Dry summer a double whammy for lawn care businesses

KANSAS CITY, Mo. - Sprinklers are the only way Kansas City-area lawns are looking lush these days. Derek Smith is missing green, too -- from his pockets.

"I haven't taken a paycheck home this year yet. Haven't paid myself a dime this whole year," he said.

Smith is the owner and sole employee of Derek's Lawn Care. He is usually busy working from 6:30 in the morning until 4 in the afternoon.

"Today I was finished mowing at 9:30 this morning," Smith said.

Most of his 25 lawns in the Northland are brown and have stopped growing. It's another disappointing season after almost no business removing snow this winter.

"The 3-and-a-half inches that we ended up getting was just a baseball bat in the back of the head," Smith said.

He said the lack of snow cost him $15,000.

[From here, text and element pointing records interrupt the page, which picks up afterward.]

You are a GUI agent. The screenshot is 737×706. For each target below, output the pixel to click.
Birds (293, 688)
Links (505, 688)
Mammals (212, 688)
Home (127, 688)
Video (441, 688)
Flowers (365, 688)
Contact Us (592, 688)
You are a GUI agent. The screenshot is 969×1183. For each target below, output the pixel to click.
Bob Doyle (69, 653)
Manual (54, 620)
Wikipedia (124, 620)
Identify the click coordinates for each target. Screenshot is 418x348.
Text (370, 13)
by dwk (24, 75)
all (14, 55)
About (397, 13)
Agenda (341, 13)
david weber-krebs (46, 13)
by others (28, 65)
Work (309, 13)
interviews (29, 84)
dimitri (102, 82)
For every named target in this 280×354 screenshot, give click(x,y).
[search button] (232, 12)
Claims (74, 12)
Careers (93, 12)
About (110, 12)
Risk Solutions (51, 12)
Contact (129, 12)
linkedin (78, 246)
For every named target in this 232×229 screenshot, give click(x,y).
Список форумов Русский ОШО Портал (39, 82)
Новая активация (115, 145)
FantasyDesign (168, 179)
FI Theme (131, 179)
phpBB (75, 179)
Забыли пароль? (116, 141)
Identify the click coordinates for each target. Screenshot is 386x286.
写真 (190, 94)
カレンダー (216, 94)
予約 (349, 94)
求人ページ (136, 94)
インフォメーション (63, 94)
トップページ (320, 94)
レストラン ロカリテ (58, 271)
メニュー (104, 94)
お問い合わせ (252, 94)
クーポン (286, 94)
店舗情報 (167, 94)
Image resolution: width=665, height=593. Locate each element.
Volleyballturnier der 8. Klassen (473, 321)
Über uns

The drought comes at a particularly bad time for Smith because in December he spent $100,000 on a new truck and custom-built hydraulic lift system for his trailer.

"It certainly doesn't pay the bills when you're getting home before lunch," he said.

Despite his difficulties, Smith plans to spend an additional $20,000 on snow removal equipment to grow that part of his business. He said that will allow him to take on more customers.

For those trying to keep their yards green, gardening expert Toby Tobin said most lawns need no more than two inches of water per week.

With blue Grass, Tobin recommends watering every two to three days. For fescue, water every three to four days.

Even after a lawn goes dormant, Tobin said it should be watered once every three weeks with half an inch. He said that will leave the lawn hydrated enough to return later.